_WORK REQUEST:_ Print exactly the lines that run from the one containing "Click the Fájl beolvasása toolbar icon" to the final line of the data, both included, and print none of the pictures.

_DATA FOR THE TASK:_
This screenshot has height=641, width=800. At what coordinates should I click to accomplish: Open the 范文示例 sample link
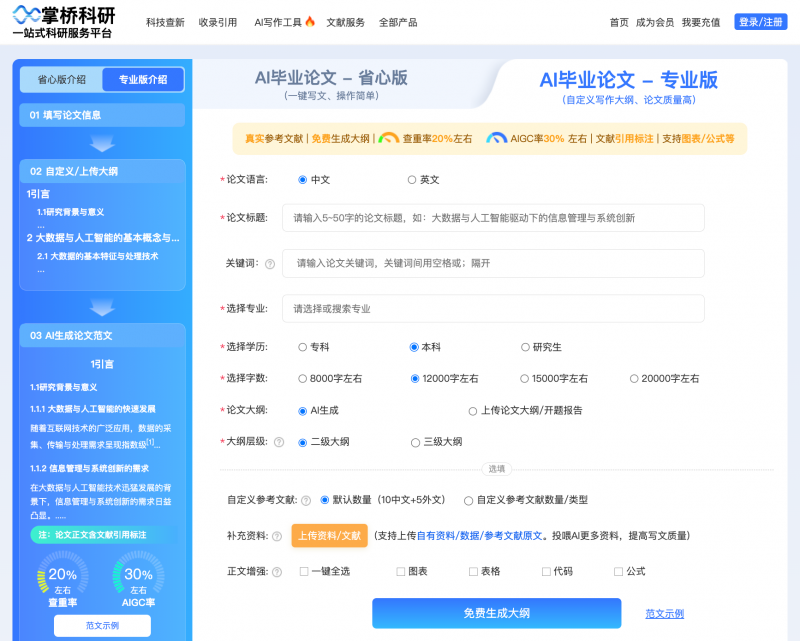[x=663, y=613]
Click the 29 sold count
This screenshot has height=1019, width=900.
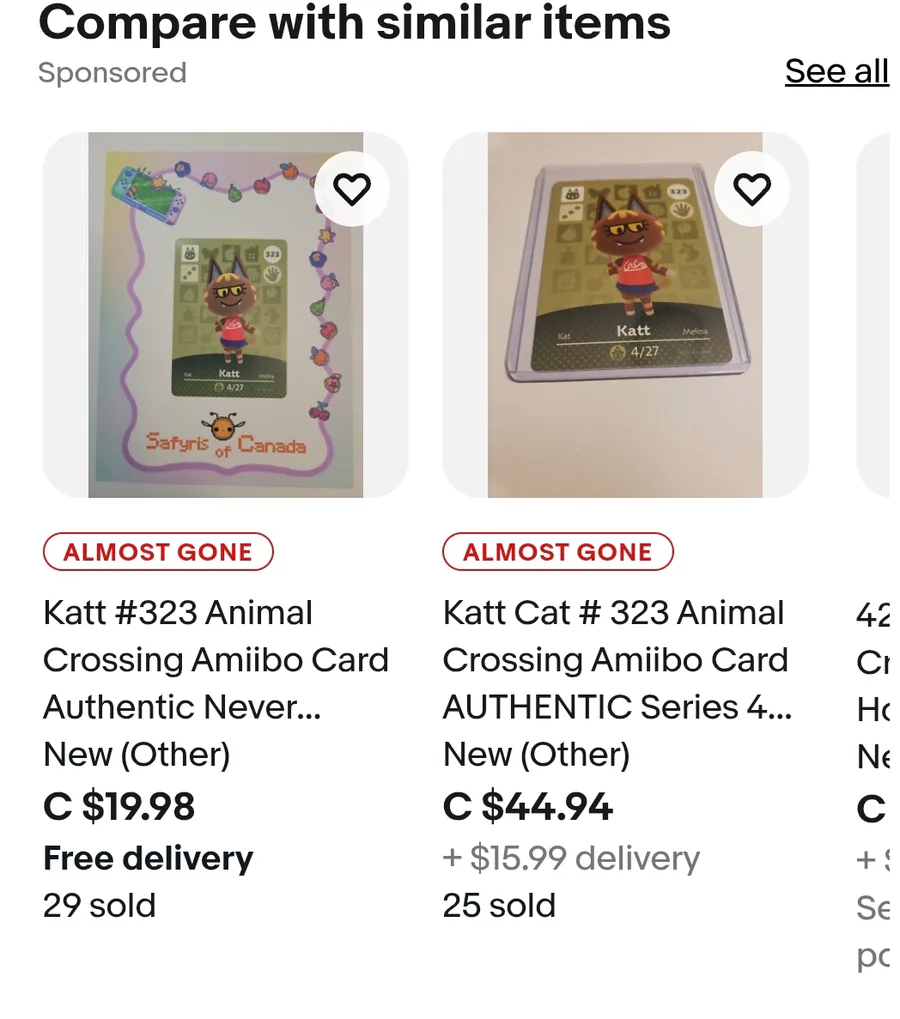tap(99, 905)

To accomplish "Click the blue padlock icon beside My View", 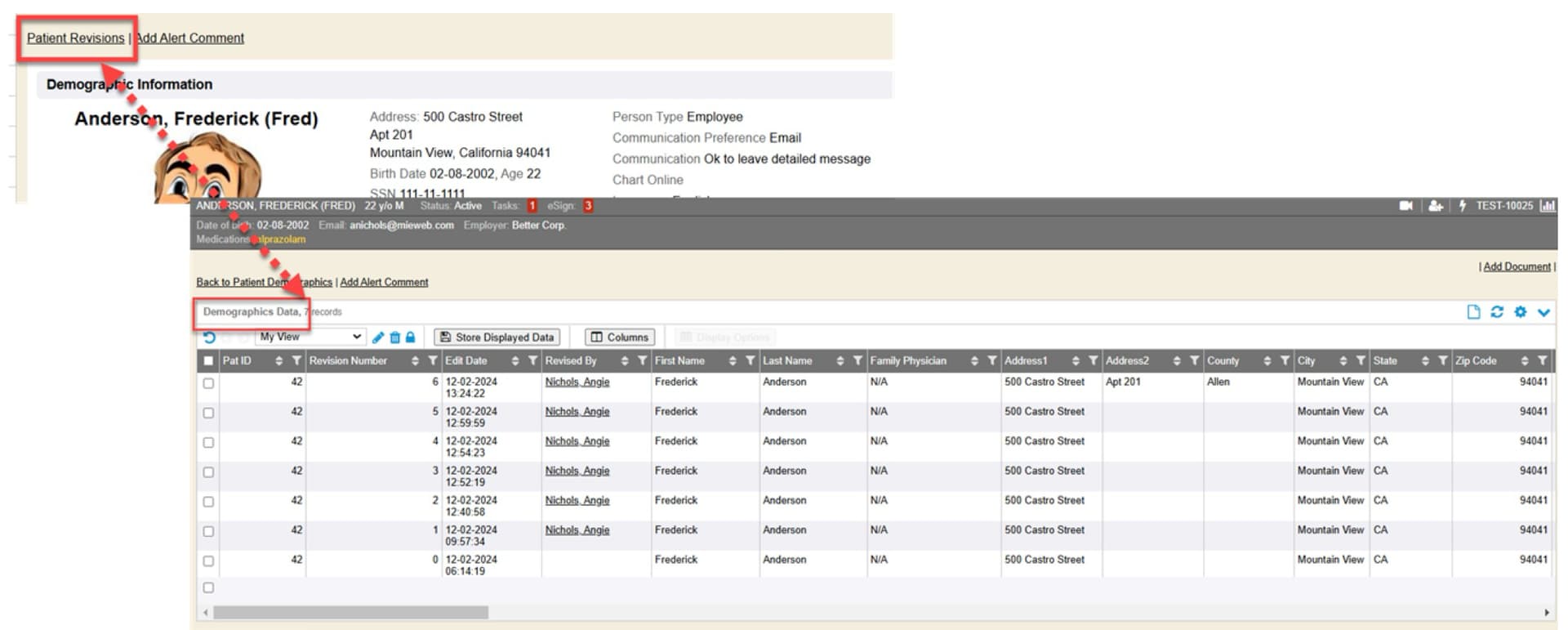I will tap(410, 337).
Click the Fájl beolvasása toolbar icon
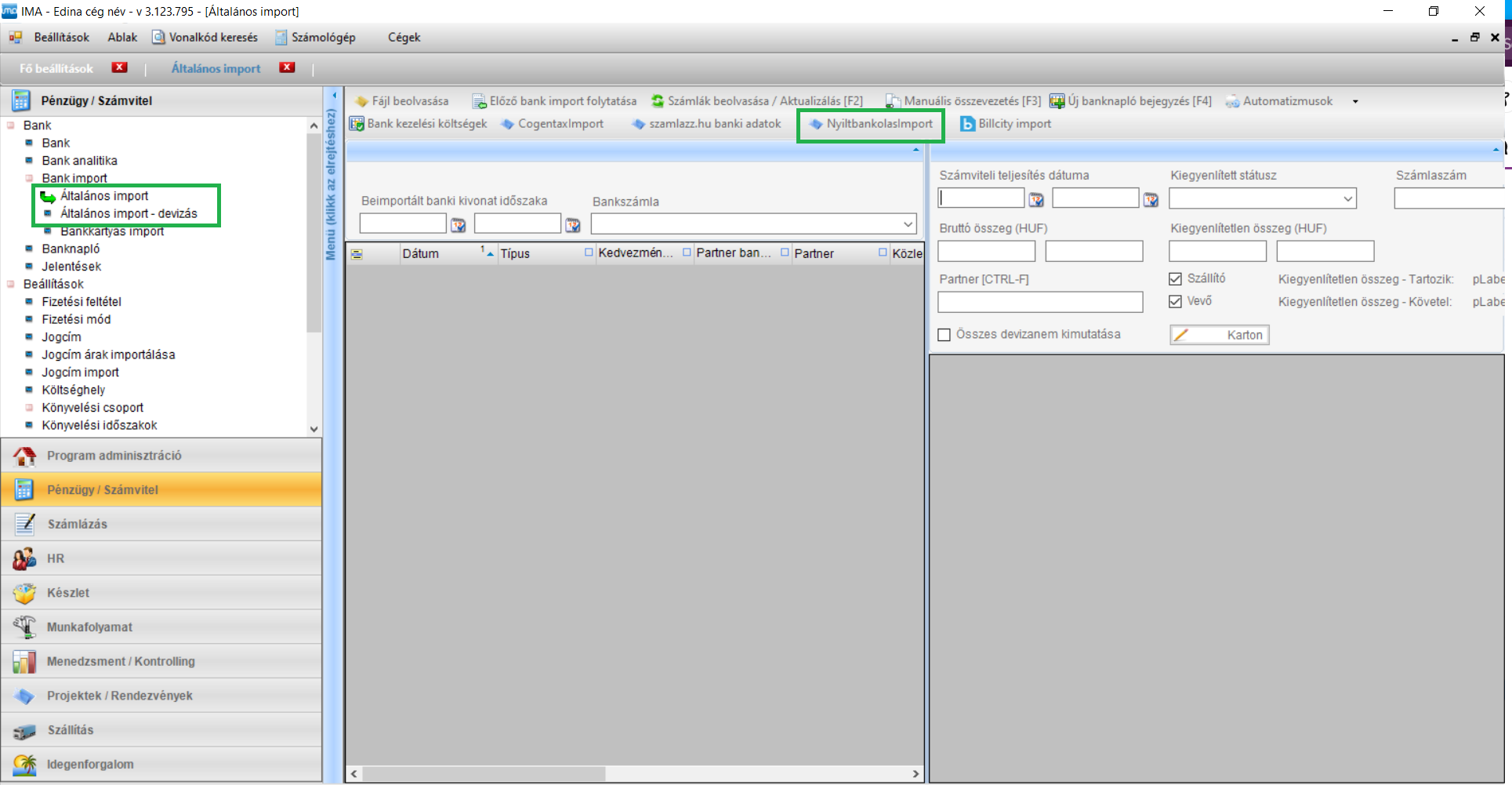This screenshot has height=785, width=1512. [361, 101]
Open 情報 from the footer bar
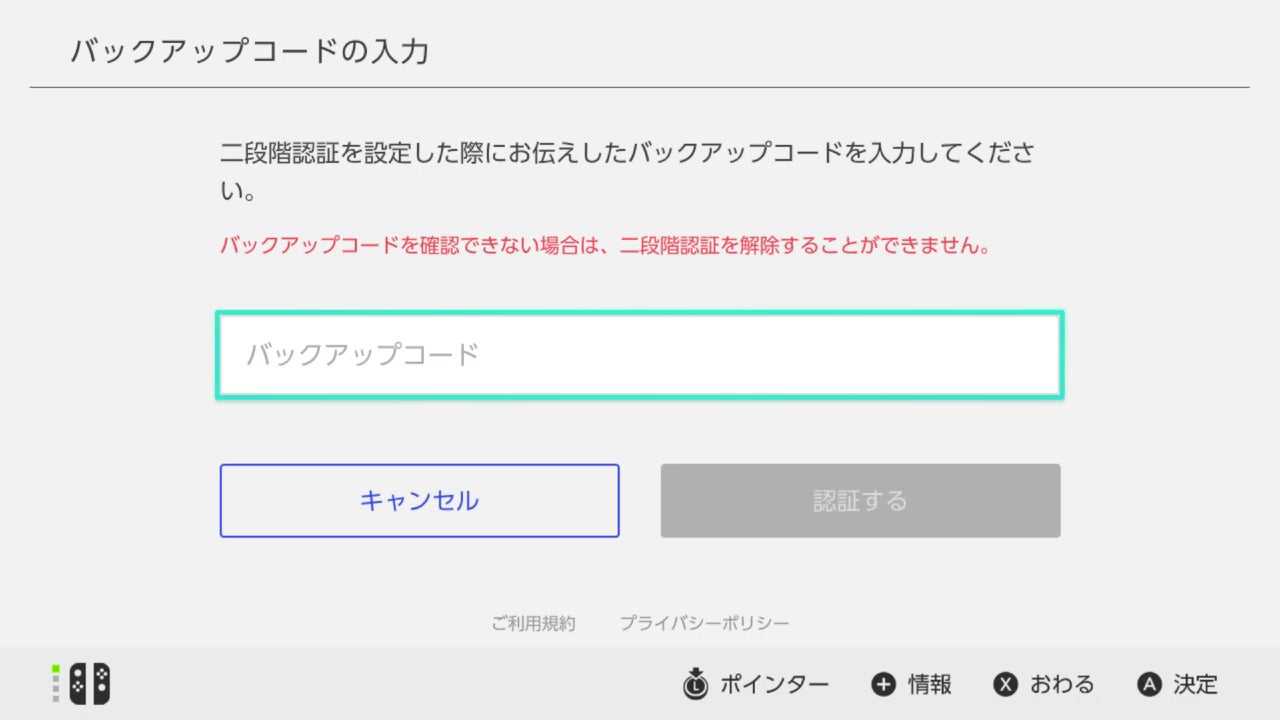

_EXERCISE ANSWER:_
Click the Fájl beolvasása toolbar icon
This screenshot has height=785, width=1512. [361, 101]
Open 情報 from the footer bar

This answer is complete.